Don’t Outsource Your Thinking

and other observations on Code Generation Tools

As 2026 rolls on I wanted to write down some thoughts on using Claude Code. I’ve been using these tools for quite a while now and like the first chat models there are similar patterns emerging in how to use these tools. I also hear similar threads from folks who use code generation models in their daily work. A lot of these ideas are still working themselves out in terms of practice, and I wanted to write some of them down before the next wave of model improvements.

Every month provides some updates on how to poke the frontier a bit. Between base models and instruct models, the sft/rlhf detour, the reasoning arc and now rl-vr, model improvements month over month are a given. In early 2023, from a user pov, the key idea was that foundational models will eventually absorb everything around it. Perhaps, maybe not product and UX surfaces. I think this is still true, but building one level above is not a fools errand as people make it out to be. The middle man will eventually be cut out, the productivity of knowledge workers will explode, Anthropic might be more like AWS one day or it will be absorbed into Amazon. You, however, cannot outsource your thinking.

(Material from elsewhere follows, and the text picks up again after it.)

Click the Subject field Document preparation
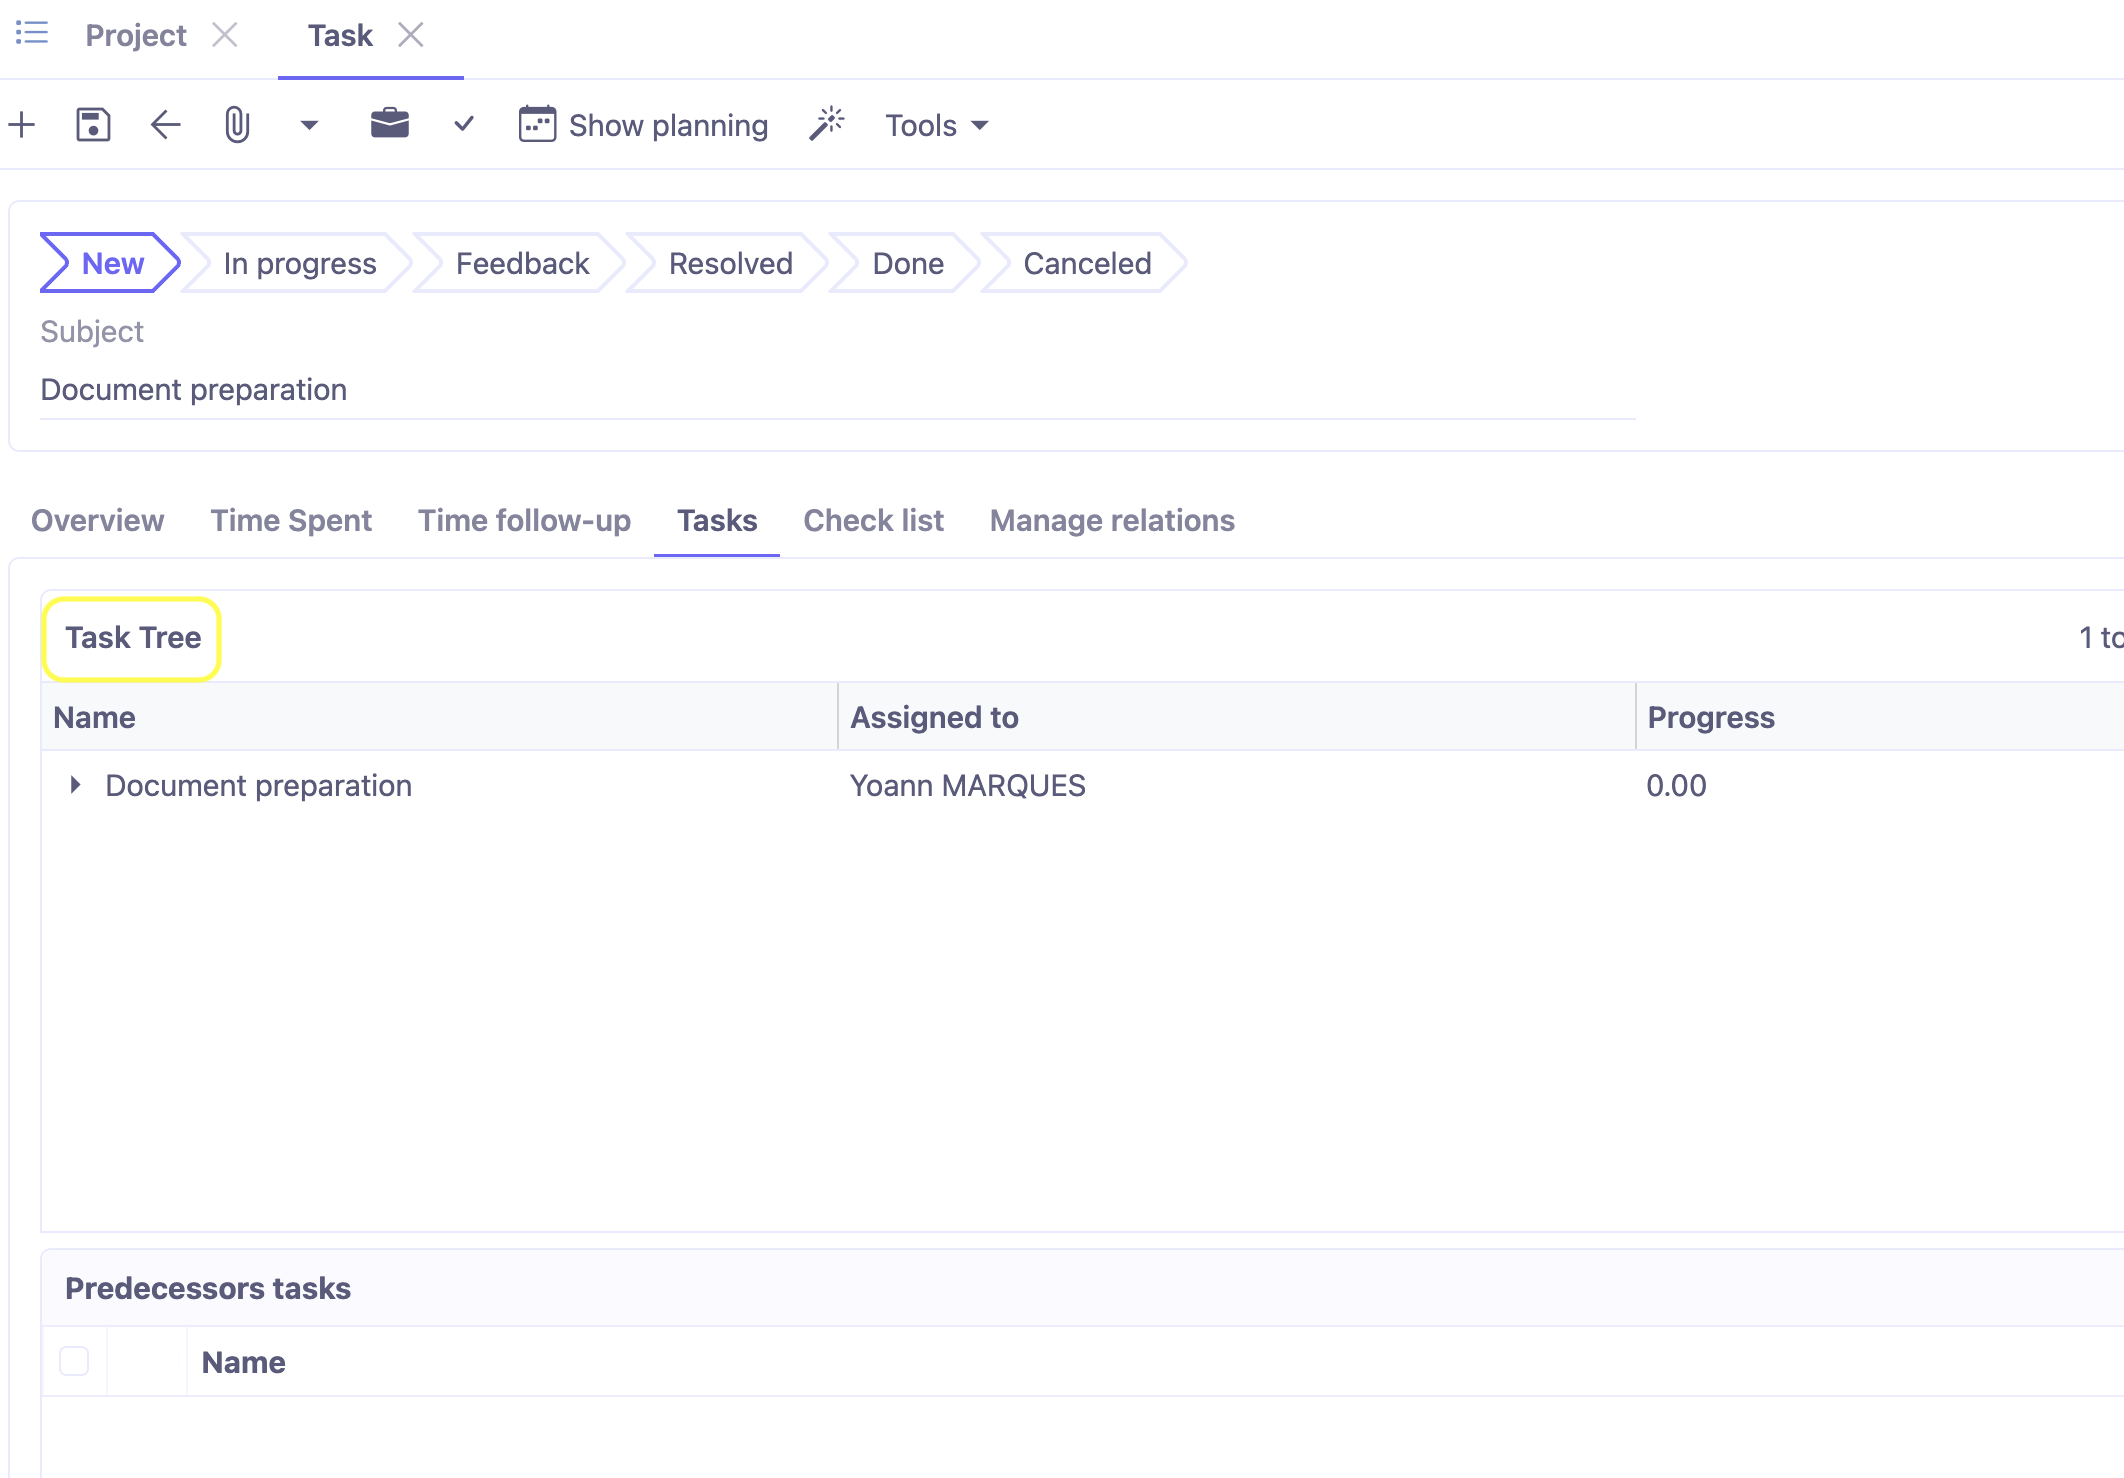click(193, 389)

Note #1: Context rot is key to manage well. It is tempting to stuff the context as much as you can, but this will increase the chance of running into hallucinations or bugs, or worse, sycophancy.

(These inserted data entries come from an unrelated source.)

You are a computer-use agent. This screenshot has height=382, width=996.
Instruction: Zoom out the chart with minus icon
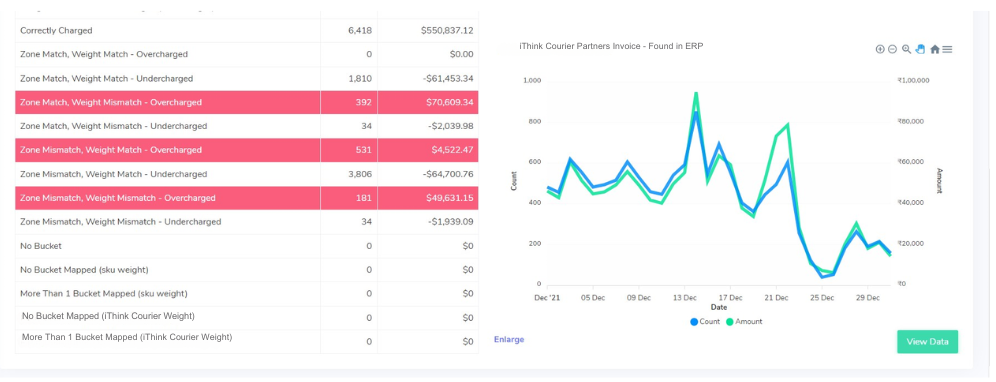pos(892,50)
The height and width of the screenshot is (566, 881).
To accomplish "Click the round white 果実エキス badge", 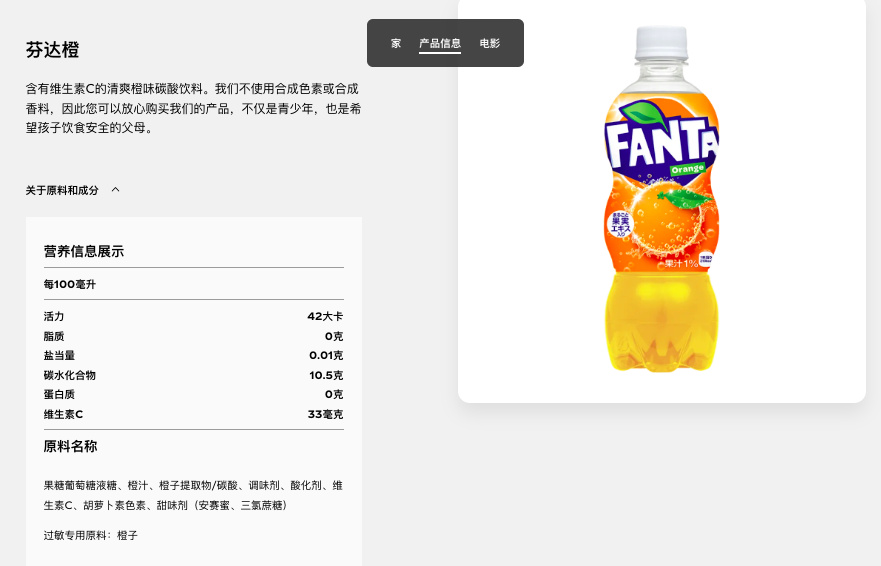I will pos(619,223).
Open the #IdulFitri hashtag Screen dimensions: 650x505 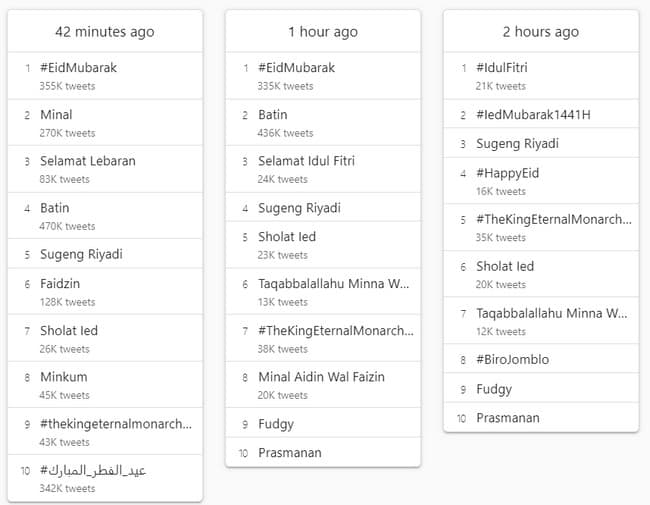tap(502, 68)
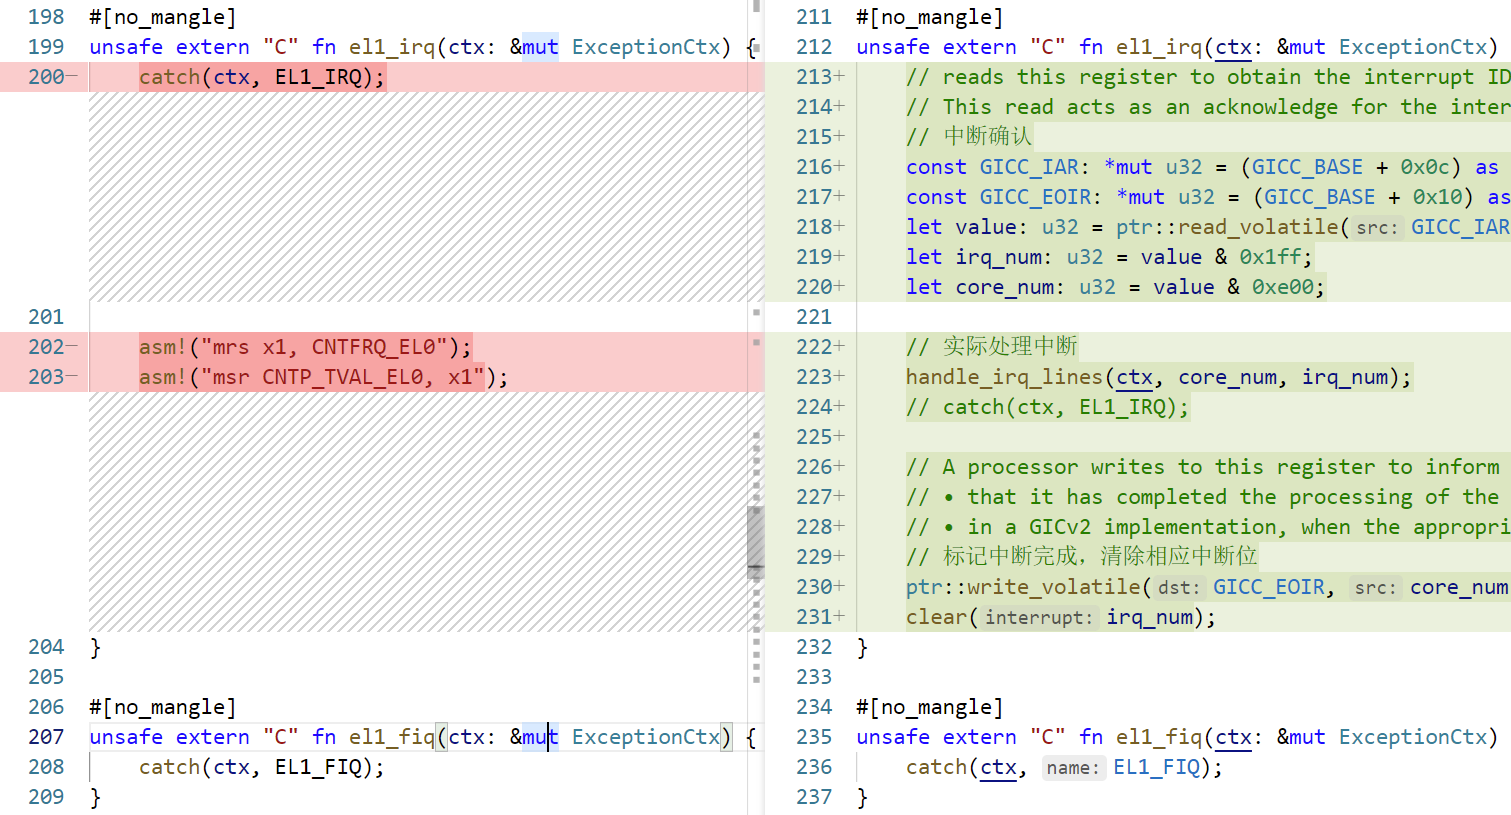Click the 'interrupt:' inlay hint in clear call
The height and width of the screenshot is (815, 1511).
[x=1039, y=618]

Chat models offer a sense of statelessness, they might have caching and memory now, but when you start a new chat the expectation is that they are processing instruments that are biased with every input you give. The larger the model the better it is at In-context Learning. However, be prepared to clean out the context as needed.

CC now helps you with /clear and /catchup, to make it easier to bootstrap a start state.

Context rot seems to have been coined on orange site by workaccount2. The idea they talked about is things in the context that doesn’t help the LLM. This parlays to how folks typically think about context stuffing and context engineering.

But how do you measure it? Chroma published some work around needle-in-a-haystack style experiments to understand the effect of distractors on finding the needle. Distractors might not typically show up the way they describe it from an everyday developer point of view.

What usually happens is that in a timeline of chat events, the model will get confused or might forget a task in a long running list of tasks at hand. Worse, a model might ignore the second half of your question in a long chat. Anecdotally in another case, past build logs were “spamming” the models attention toward the real problem. What I like to do in these cases is to simply start over. Or revert to an earlier checkpoint in the chat (chat models and CC offer this feature).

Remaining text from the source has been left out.